Rootes lays out his leadership strategy in seven chapters: Are You a Manager or a Leader, Get the Right People on Your Team, Build a Winning Culture, Create Raving Fans, a Winning Playbook for Adversity and Success, Your Leadership Playbook and Play to Win.

He learned lesson No. 1 the hard way. A friend once counseled Rootes, "your staff doesn't like the way you're all up in their business, you need to back off." Rootes took that advice to heart.

"It was an epiphany. I wasn't a leader. That's when I truly began thinking about leadership. I say this all the time, I don't do anything. All I do is create an environment where exceptional people can be their very best self. I know what's going on. I'm fully informed. I leave every game day exhausted. I get there early. I do the things I need to do. I kiss babies. I shake hands. I present checks. I entertain clients. I'm dialed in. It absolutely wears me out because I love this organization so much. I am so proud of what we've been able to do for this great city of Houston."

I asked Rootes, as someone who lives for Game Day and a packed NRG Stadium, are you devastated by 2020, the year of COVID-19 and small crowds limited by Centers for Disease Control guidelines?

"I don't look at it that way. I think there's a song by 10,000 Maniacs that said, these are the days that you'll remember. I told my staff, I know you're all going through hell right now, but later on in life, you'll talk about this year. Things that are important are memorable, for the positive and those things that leave a scar. You learn from adversity and you're a better person for enduring it. Victor Frankl said 'We can discover meaning in life in three different ways, by creating a work or doing a deed, experiencing something or encountering someone, and by the attitude we take toward unavoidable suffering.' Suffering is part of life. He should know, he survived a Nazi concentration camp," Rootes said.

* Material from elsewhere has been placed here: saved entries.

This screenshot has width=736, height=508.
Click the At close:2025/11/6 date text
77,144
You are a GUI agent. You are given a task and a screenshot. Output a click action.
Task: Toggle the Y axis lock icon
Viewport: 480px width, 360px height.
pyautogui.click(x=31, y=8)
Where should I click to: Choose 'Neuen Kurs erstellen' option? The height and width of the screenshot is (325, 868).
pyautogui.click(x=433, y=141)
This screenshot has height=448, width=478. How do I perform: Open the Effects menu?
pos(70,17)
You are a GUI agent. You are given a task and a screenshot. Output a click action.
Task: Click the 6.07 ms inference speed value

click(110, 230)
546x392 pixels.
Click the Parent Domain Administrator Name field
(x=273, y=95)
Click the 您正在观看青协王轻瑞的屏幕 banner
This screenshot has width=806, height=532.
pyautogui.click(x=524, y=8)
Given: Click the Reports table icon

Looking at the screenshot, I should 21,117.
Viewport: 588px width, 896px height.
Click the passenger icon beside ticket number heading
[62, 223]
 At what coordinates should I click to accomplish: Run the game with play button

H-E-B President Scott McClelland wrote the forward to The Winning Game Plan. Rootes dedicates the book to late Texans owner Bob McNair. Rootes' book is a fun read. All I kept thinking was, where was this book when I needed it? And before you buy too much into Rootes as a leader, consider that Rootes admits that he had to ask for wife Melissa's permission before he could accept the Texans job.

Personal note: I believe that a big part of leadership is the ability to keep a promise. Several years ago, I was riding my bicycle with my dog Lilly on a leash. It was the only way I could keep up with her. Well, one time Lilly saw a squirrel and pulled me off my bicycle. I tumbled a few times and rolled next to the curb. When I looked up, there was Jamey Rootes. I told him, "There's no need for you to tell anybody about this." He never said a word.